Ownership of Data: The Numerus Clausus of Legal Objects

Sjef van Erp

From a comparative viewpoint, “ownership” at a formal level (i.e., technical-terminological), but even more so at a substantive level, already has a wide variety of meanings. It ranges from the fullest right possible with regard to tangibles (thus excluding intangibles as in German law) to the fullest right possible with regard to both tangibles and intangibles (as in French law) to an exclusive right to possession (as in common law, where we should, furthermore, distinguish between “estates” in land and “titles” to personal property). What has hardly been noticed is that the description of what is meant by ownership, although primarily aimed at delineating the content of that right, also characterizes the object of the right. The object of the right is thus a part of the right’s content. In other words, the right (ownership) and the object (tangible/intangible) have traditionally been connected; the object is a qualifier of the property right.

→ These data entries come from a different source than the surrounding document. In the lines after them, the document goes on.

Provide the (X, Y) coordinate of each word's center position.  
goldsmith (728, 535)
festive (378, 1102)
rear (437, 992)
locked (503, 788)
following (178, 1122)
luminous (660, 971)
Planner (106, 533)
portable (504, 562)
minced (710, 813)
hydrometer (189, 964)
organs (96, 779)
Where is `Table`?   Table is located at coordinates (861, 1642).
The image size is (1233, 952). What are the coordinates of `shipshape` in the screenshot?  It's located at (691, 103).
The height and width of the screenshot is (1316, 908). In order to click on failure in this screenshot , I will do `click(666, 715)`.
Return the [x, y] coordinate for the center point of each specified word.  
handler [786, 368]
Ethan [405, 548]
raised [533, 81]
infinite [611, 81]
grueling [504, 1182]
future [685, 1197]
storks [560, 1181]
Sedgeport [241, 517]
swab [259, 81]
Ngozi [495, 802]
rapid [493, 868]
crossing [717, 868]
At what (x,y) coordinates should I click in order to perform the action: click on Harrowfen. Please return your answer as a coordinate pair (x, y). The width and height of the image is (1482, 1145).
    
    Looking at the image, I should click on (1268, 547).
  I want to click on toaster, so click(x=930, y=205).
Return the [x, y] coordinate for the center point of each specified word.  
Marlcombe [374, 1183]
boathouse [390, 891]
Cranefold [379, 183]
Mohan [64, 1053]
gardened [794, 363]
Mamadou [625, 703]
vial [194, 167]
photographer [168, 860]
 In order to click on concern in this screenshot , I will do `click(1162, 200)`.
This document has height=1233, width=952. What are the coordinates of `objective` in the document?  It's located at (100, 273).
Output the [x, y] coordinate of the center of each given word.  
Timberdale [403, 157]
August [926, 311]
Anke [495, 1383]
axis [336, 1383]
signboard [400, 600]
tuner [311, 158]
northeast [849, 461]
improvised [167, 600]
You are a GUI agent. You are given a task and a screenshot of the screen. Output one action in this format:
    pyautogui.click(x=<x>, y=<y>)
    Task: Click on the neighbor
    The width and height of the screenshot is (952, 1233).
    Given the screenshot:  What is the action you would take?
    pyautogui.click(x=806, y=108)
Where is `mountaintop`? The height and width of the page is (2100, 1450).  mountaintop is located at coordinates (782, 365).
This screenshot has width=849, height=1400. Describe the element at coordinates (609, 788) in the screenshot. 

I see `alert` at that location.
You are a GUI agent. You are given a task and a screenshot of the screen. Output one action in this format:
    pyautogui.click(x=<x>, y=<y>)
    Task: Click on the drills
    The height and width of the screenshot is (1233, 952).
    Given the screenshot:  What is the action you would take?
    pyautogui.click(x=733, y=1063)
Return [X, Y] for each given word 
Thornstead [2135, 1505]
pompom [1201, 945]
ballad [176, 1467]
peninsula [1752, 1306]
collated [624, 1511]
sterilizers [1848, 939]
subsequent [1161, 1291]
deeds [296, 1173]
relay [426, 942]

This intersects with the civilian idea of a numerus clausus of property rights, which is thus buttressed by a numerus clausus of legal objects. The type of property rights is seen as limited, both with regard to number and content, and so is the type of objects related to those property rights. The digital revolution, with its rapid growth of digital data and incredibly fast expansion of interconnectedness and interoperability, thus makes us question both what can be recognised as a legal object (can it include “digital data” and if so, under which conditions?) and what the impact of the recognition of digital data as a legal object means for our understanding of ownership.